#### SHORT EXERCISE
Reproduce the listing below line for line, keeping every word and character as it appears.

#### A listing
_ _ _ _ _

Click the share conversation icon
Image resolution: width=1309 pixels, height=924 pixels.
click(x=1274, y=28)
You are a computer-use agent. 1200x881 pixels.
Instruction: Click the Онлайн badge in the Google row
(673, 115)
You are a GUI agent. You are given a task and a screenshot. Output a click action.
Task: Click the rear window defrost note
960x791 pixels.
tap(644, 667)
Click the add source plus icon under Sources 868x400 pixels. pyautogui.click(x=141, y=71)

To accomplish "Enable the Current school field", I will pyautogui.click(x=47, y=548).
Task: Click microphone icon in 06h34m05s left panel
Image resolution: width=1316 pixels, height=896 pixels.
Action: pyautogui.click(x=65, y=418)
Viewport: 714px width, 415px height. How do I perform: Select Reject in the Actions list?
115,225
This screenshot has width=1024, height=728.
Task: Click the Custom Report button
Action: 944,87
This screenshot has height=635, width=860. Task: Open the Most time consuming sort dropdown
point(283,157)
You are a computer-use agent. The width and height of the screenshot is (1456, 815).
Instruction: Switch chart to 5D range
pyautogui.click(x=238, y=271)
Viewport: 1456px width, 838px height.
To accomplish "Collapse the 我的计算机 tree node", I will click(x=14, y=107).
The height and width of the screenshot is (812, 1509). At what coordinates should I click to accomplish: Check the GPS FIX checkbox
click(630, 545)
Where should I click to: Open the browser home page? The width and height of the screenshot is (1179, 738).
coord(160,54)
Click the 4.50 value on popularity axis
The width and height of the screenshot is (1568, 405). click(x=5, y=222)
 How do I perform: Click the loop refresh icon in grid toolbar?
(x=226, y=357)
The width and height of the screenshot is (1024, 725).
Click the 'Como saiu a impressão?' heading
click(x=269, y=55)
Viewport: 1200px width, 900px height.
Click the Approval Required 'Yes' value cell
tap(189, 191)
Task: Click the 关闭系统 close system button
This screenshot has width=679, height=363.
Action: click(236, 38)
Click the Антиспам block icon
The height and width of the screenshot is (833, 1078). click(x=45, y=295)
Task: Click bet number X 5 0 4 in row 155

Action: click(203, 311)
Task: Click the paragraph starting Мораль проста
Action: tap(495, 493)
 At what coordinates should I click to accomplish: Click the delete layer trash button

_ _ _ _ _

#### TASK SOLUTION
Click the share conversation icon
Image resolution: width=1309 pixels, height=924 pixels.
click(x=1274, y=28)
You are a computer-use agent. 1200x881 pixels.
Instruction: Click the Онлайн badge in the Google row
(673, 115)
You are a GUI agent. You are given a task and a screenshot. Output a click action.
Task: Click the rear window defrost note
960x791 pixels.
tap(644, 667)
Click the add source plus icon under Sources 868x400 pixels. pyautogui.click(x=141, y=71)

To accomplish "Enable the Current school field", I will pyautogui.click(x=47, y=548).
Task: Click microphone icon in 06h34m05s left panel
Image resolution: width=1316 pixels, height=896 pixels.
Action: pyautogui.click(x=65, y=418)
Viewport: 714px width, 415px height. How do I perform: Select Reject in the Actions list?
115,225
This screenshot has width=1024, height=728.
Task: Click the Custom Report button
Action: 944,87
This screenshot has height=635, width=860. Task: Open the Most time consuming sort dropdown
point(283,157)
You are a computer-use agent. The width and height of the screenshot is (1456, 815).
Instruction: Switch chart to 5D range
pyautogui.click(x=238, y=271)
Viewport: 1456px width, 838px height.
To accomplish "Collapse the 我的计算机 tree node", I will click(x=14, y=107).
The height and width of the screenshot is (812, 1509). At what coordinates should I click to accomplish: Check the GPS FIX checkbox
click(630, 545)
Where should I click to: Open the browser home page? The width and height of the screenshot is (1179, 738).
coord(160,54)
Click the 4.50 value on popularity axis
The width and height of the screenshot is (1568, 405). click(x=5, y=222)
 How do I perform: Click the loop refresh icon in grid toolbar?
(x=226, y=357)
The width and height of the screenshot is (1024, 725).
Click the 'Como saiu a impressão?' heading
click(x=269, y=55)
Viewport: 1200px width, 900px height.
Click the Approval Required 'Yes' value cell
tap(189, 191)
Task: Click the 关闭系统 close system button
This screenshot has width=679, height=363.
Action: click(236, 38)
Click the Антиспам block icon
The height and width of the screenshot is (833, 1078). click(x=45, y=295)
Task: Click bet number X 5 0 4 in row 155

Action: click(203, 311)
Task: Click the paragraph starting Мораль проста
Action: tap(495, 493)
 At what coordinates should I click to accomplish: Click the delete layer trash button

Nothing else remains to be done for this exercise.